By MARSHA MERCER
In 1992, when a beleaguered President George H.W. Bush blurted out “Message: I care” at a campaign stop in New Hampshire, he accomplished the exact opposite of what he intended.
Voters believed that Bush was even more out of touch with the economic problems of everyday people than they’d thought.
We’re about to see whether President Barack Obama’s appeal for “a better bargain for the middle class” works better than the elder Bush’s awkward “I care.”
Washington insider Bush lost his re-election bid against outsider Bill “I feel your pain” Clinton in large part because the Arkansas governor could credibly argue that he’d change Washington.
In 2008, Obama used his fresh face as a Washington neophyte to his advantage. Today, though, Obama is undeniably an insider, having been elected president twice. And yet he’s fighting for his agenda and his place in history by distancing himself from the capital.
“Too often Washington has made things worse,” Obama said Wednesday at Knox College in Illinois. He repeated the thought in later speeches.
Obama is blaming Republicans for thwarting his vision, and, yes, he has faced a wall of partisan opposition since Day One. But the fact is, Obama can’t even count on his Democratic friends in the Senate for support.
Plus, he is the chief executive, and as the sign in Truman’s Oval Office read, “The buck stops here.”
When Obama dismisses troubling revelations in his Executive Branch – bias at the IRS, cover-ups in the State Department and widespread snooping at the National Security Agency – as “phony scandals,” he fails to instill confidence that he will do whatever it takes to clean up the mess.
Reactions to Obama’s new campaign to prove he cares about the middle class were predictably political.
“It’s a hollow shell; it’s an Easter egg with no candy in it,” opined House Speaker John Boehner, R-Ohio, as if House Republicans’ voting about 40 times to repeal the health care law known as Obamacare was a solid-chocolate bunny.

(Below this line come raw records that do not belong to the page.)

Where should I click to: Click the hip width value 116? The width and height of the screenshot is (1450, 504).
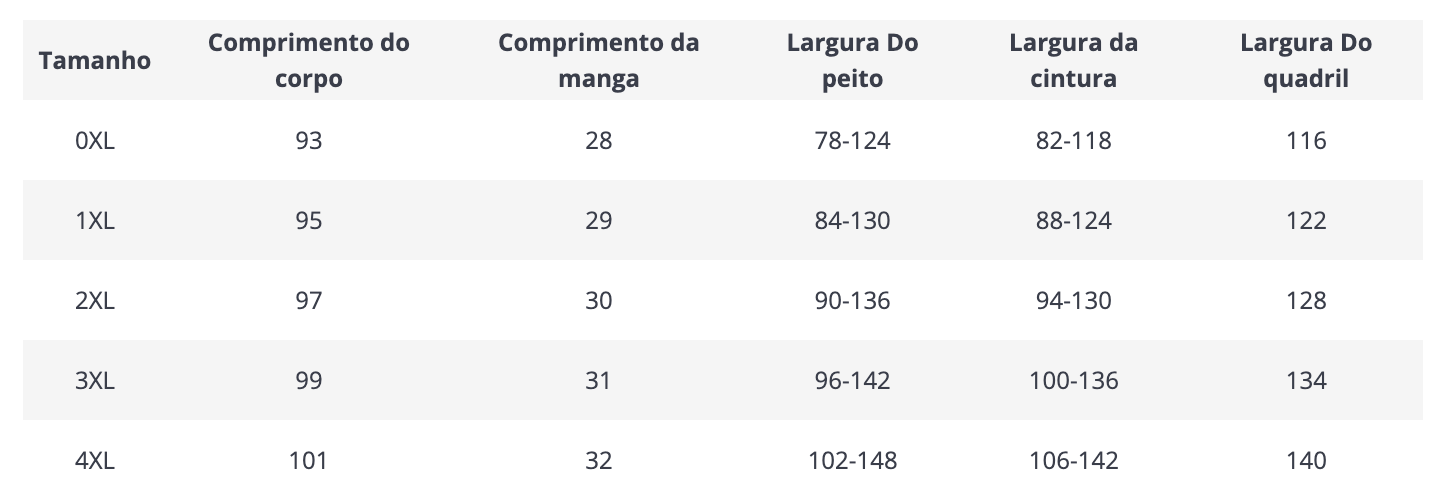1306,141
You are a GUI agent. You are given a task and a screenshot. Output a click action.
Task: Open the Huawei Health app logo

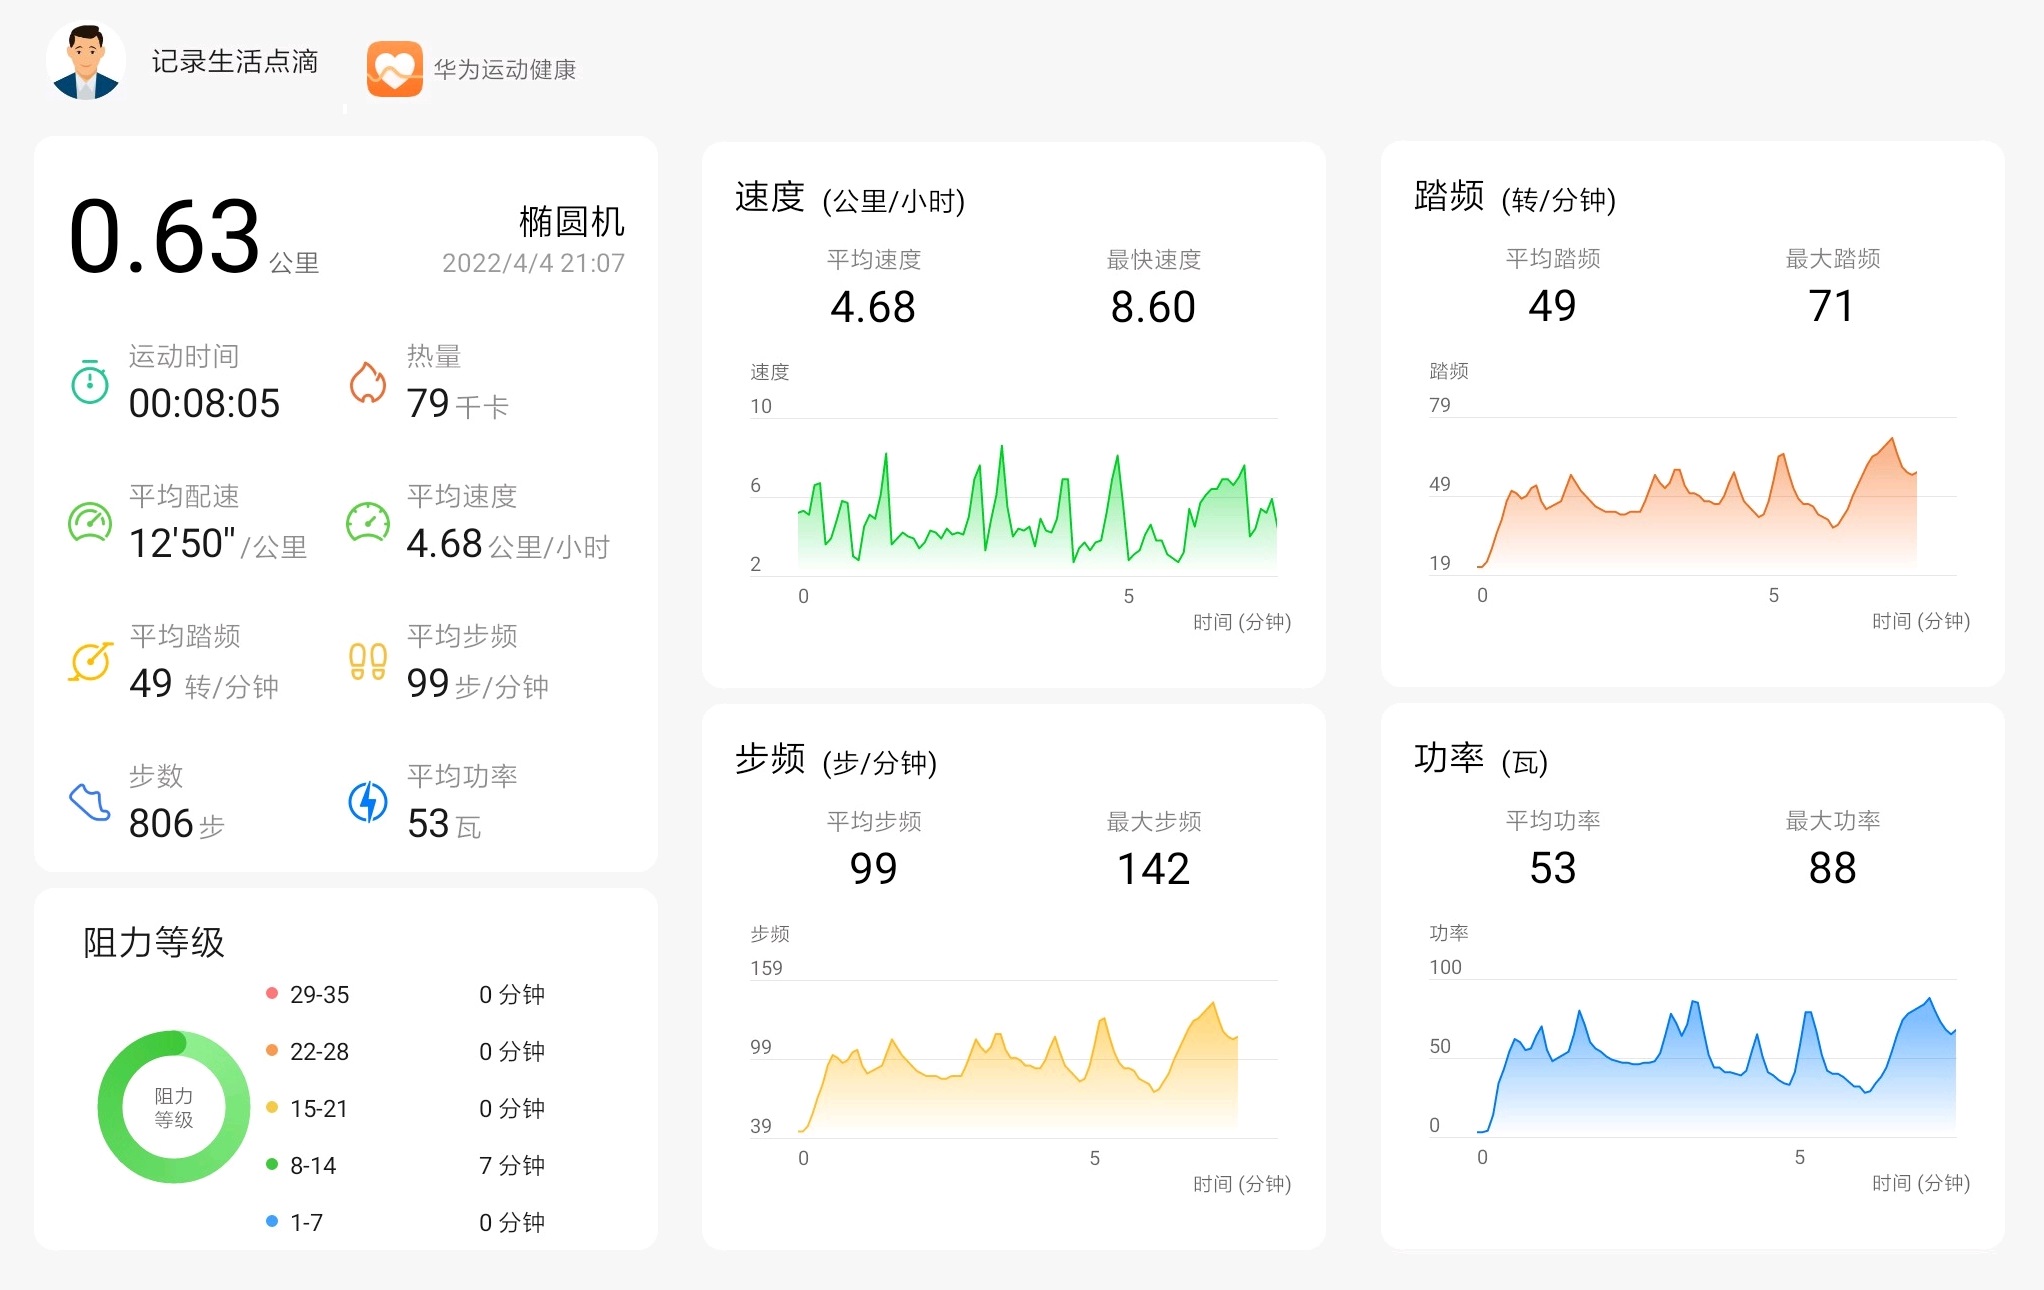(x=394, y=69)
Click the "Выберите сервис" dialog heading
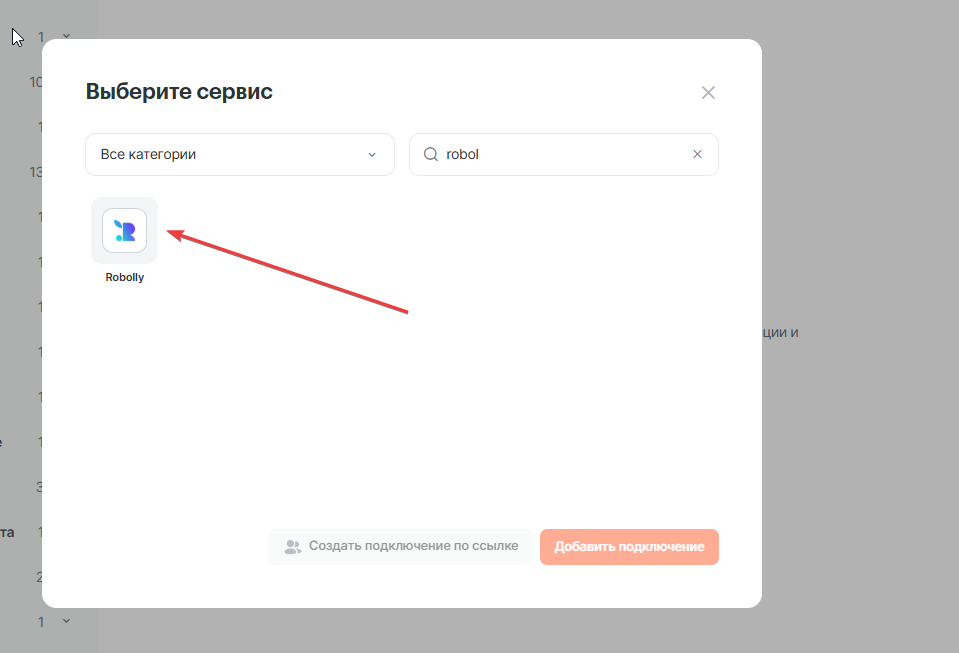The width and height of the screenshot is (959, 653). [179, 92]
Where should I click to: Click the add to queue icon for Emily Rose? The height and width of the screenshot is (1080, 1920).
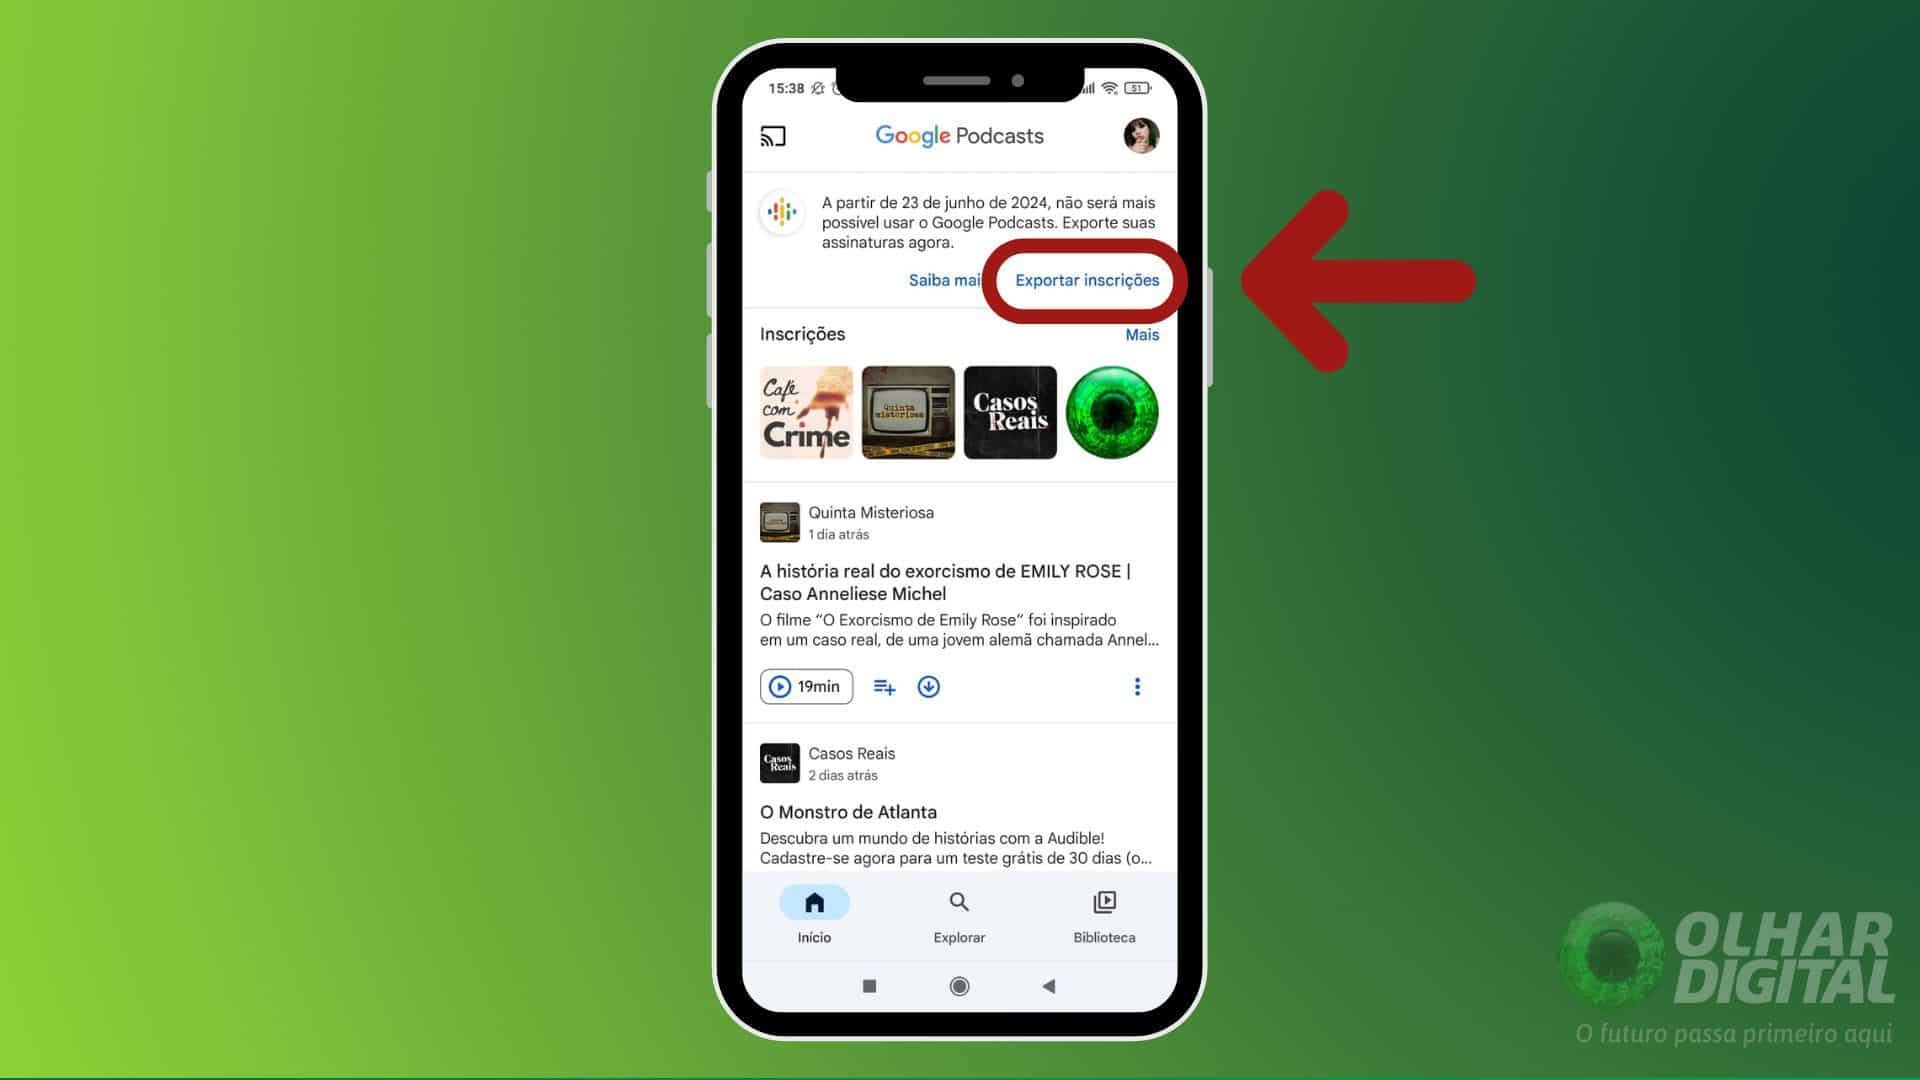(885, 686)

Obama is largely recycling his proposals that have stalled in gridlocked Washington. He apparently thinks he can mobilize his grassroots base over the next eight weeks to pressure the GOP to come his way. But Obama is not in a position of strength.
His job approval rating is down to 45 percent in the latest Wall Street Journal-NBC News poll. The only bright spot for Obama is that people hold Congress in even lower regard than they do him.
Only 12 percent of Americans approve of the job Congress is doing, and just 32 percent say their own member of Congress deserves to keep the job. More than half say it’s “time to give a new person a chance,” the poll found. That’s the weakest support for Congress in nearly 20 years.
You’d think these numbers would chasten lawmakers, but not Congress. Members are rewarding their poor performance with a five-week vacation. Obama also has a vacation planned -- Aug. 10 to 18 in tony Martha’s Vineyard in Massachusetts.
In September, Republicans threaten to play high-stakes roulette with a government shutdown. Dozens of conservative Republicans are demanding that money to implement and enforce the health law be struck – or they’ll refuse to keep the government open.
That won’t help Americans sour mood. Only 29 percent think the country is on the right track – a 19-month low.
Obama’s place in history depends on his keeping his signature health care law alive now and in the future. That means keeping a Democratic majority in the Senate after 2014. Some analysts say it’s possible that the Senate’s fragile Democratic majority could crumble in the next election. In the House, incumbents tend to have a lock on re-election, so the GOP is likely to maintain its control.
So, Obama hit the road for one last campaign. Critics complain that he shouldn’t be in campaign mode, but had he stayed in town, they’d criticize him for failing to lead. It’s hard for a Washington insider to win -- even when he says he cares.